• _SELECTED TEXT_
______________________________

DocsData Extraction Agent

COOKBOOK_DATA_EXTRACTION

COOKBOOK

Turn unstructured text (PDFs, Emails) into structured JSON data.

OVERVIEW#

Extracting structured data from unstructured documents is a classic NLP task. In this recipe, we'll build an agent that extracts invoice details into a validated JSON schema.

1

DEFINE_THE_SCHEMA

The trick is to create a "No-Op" tool whose only purpose is to define the output structure.

extract-invoice.ts
import { Agent, Tool } from '@AKIOS/sdk'
import { z } from 'zod'

// 1. Define the Schema
const InvoiceSchema = z.object({
  invoice_number: z.string(),
  date: z.string().describe("ISO 8601 format"),
  vendor: z.string(),
  line_items: z.array(z.object({
    description: z.string(),
    amount: z.number(),
    quantity: z.number()
  })),
  total: z.number()
})

// 2. Create a "Save" tool
const saveInvoice = new Tool({
  name: 'save_invoice',
  description: 'Call this tool to save the extracted invoice data.',
  schema: InvoiceSchema,
  execute: async (data) => {
    // Save to DB
    console.log("Saving:", data)
    return "Success"
  }
})

// 3. The Agent
const extractor = new Agent({
  name: 'Extractor',
  model: 'gpt-4o', // Smart models work best for complex extraction
  systemPrompt: `You are a data entry clerk. 
  Extract info from the text and save it using the tool.
  If fields are missing, mark them as null or 0.`,
  tools: [saveInvoice]
})

// 4. Run
const rawText = `
  INVOICE #INV-2024-001
  Date: Jan 15, 2024
  From: Acme Corp
  
  Services:
  - Consulting: $500 (2 hrs)
  - Hosting: $50
  
  Total Due: $550
`

await extractor.run(rawText)

TESTING_EXTRACTION#

Run the agent against a raw text invoice to verify the extraction accuracy.

typescript
const rawInvoice = `
INVOICE #INV-2024-001
Date: March 10, 2024
To: Acme Corp

Items:
1. Cloud Hosting (Pro Plan) - $200.00
2. Data Storage (1TB) - $50.00

Total: $250.00
`;

const result = await extractionAgent.run(rawInvoice);
console.log(JSON.stringify(result, null, 2));

COST_OPTIMIZATION

For high volume, use a cheaper model like `gpt-3.5-turbo` or `mistral-small` once you have verified the prompt works reliably.

______________________________

• _PROVIDED DATA_
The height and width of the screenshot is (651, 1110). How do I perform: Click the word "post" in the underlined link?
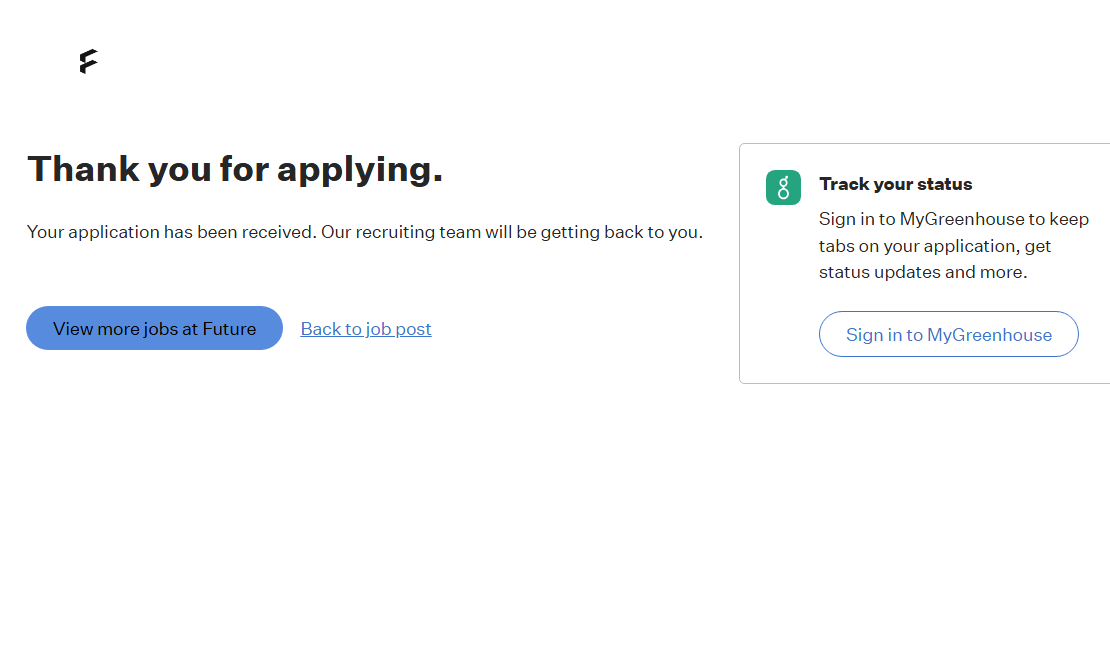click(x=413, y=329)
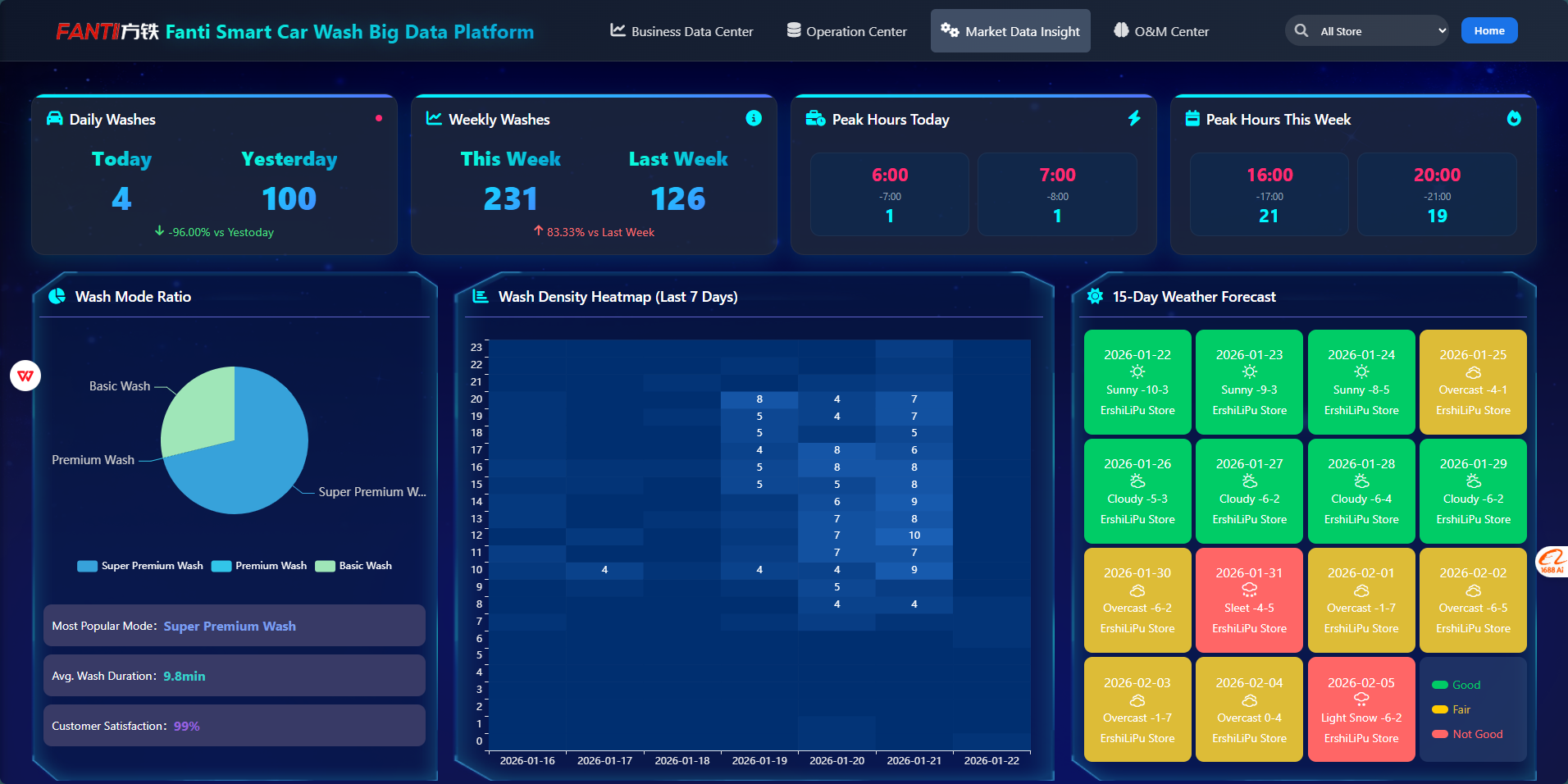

______________________________

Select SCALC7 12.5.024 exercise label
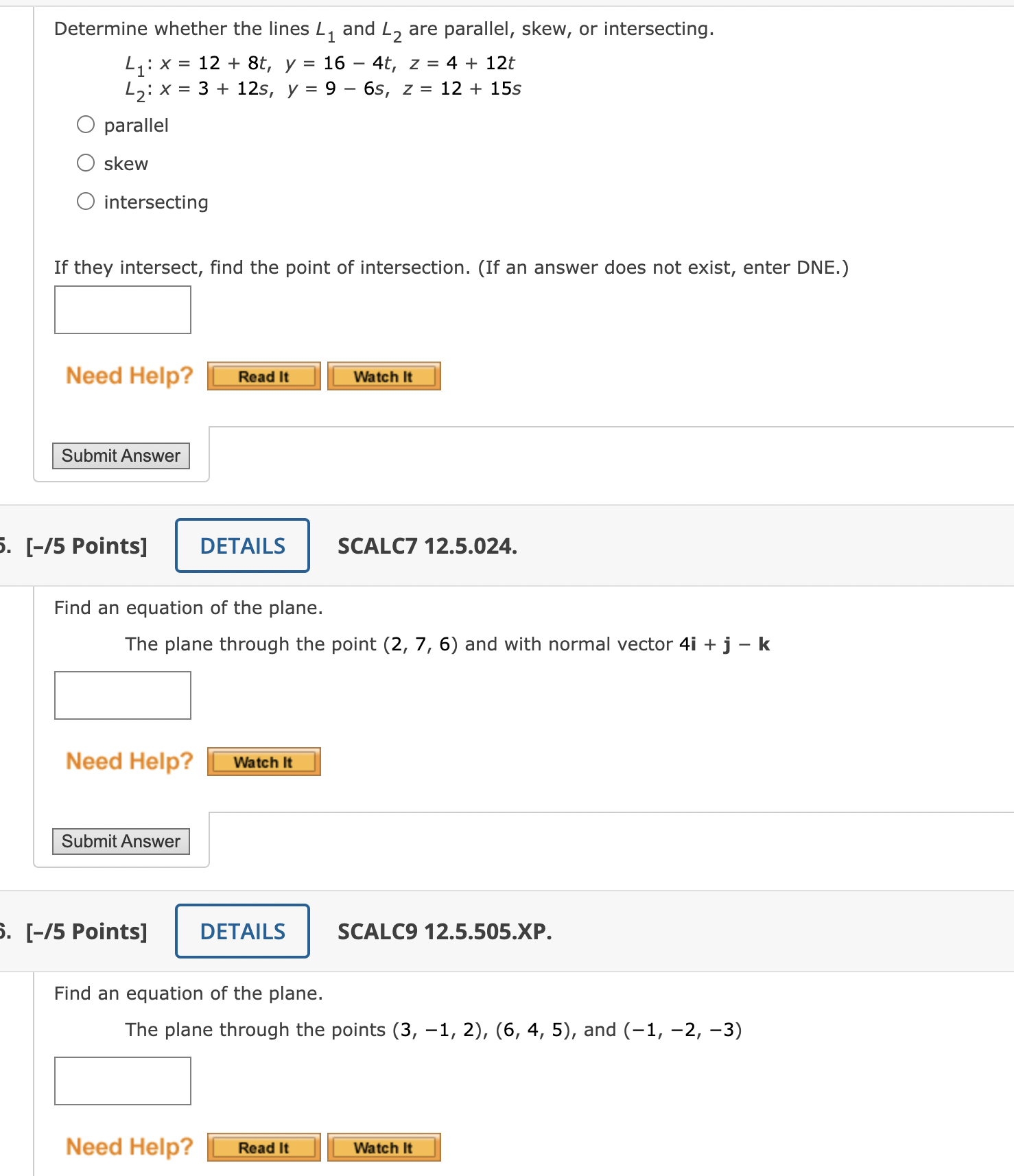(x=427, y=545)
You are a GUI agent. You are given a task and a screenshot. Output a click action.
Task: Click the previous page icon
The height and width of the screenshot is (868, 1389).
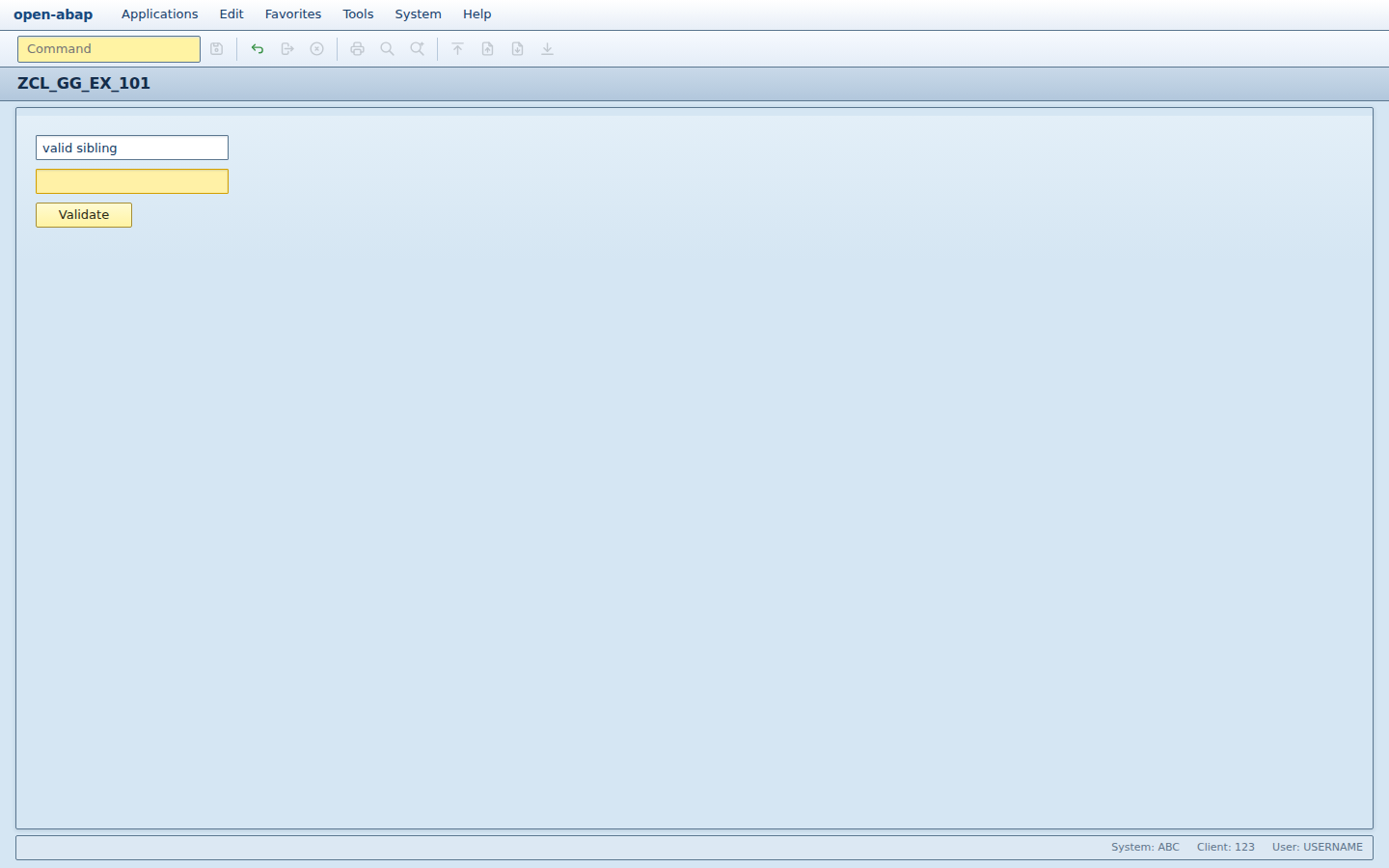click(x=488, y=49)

______________________________

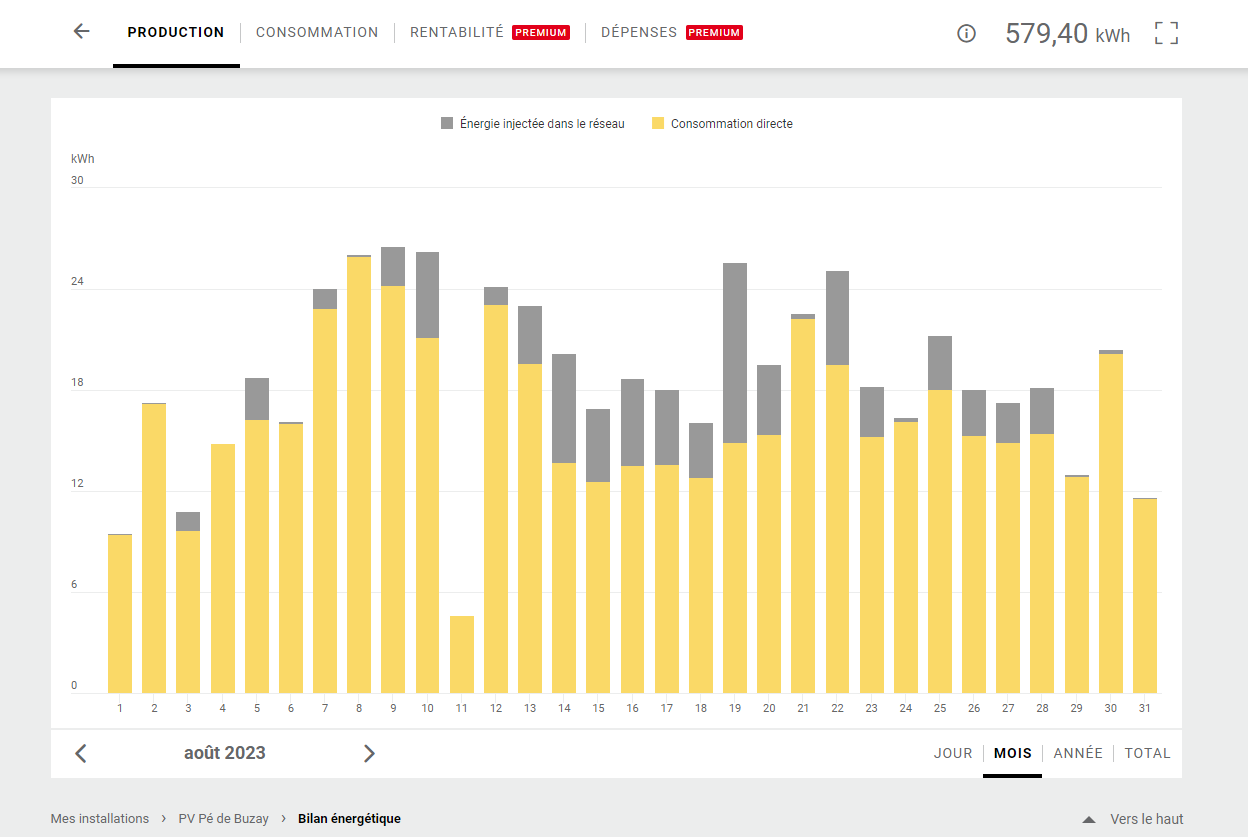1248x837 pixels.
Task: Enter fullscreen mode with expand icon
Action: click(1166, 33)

______________________________

• _EXPLORE THE MATERIAL_
**A.** Which top-level fields does InvoiceSchema define in the data extraction recipe?
**B.** Can you transcribe everything in the data extraction recipe from "DocsData Extraction Agent" down to "validated JSON schema."?
The items are material apart from the data extraction recipe.

• _ANSWERS FOR THE EXERCISE_
**A.** invoice_number, date, vendor, line_items, total

**B.**
DocsData Extraction Agent

COOKBOOK_DATA_EXTRACTION

COOKBOOK

Turn unstructured text (PDFs, Emails) into structured JSON data.

OVERVIEW#

Extracting structured data from unstructured documents is a classic NLP task. In this recipe, we'll build an agent that extracts invoice details into a validated JSON schema.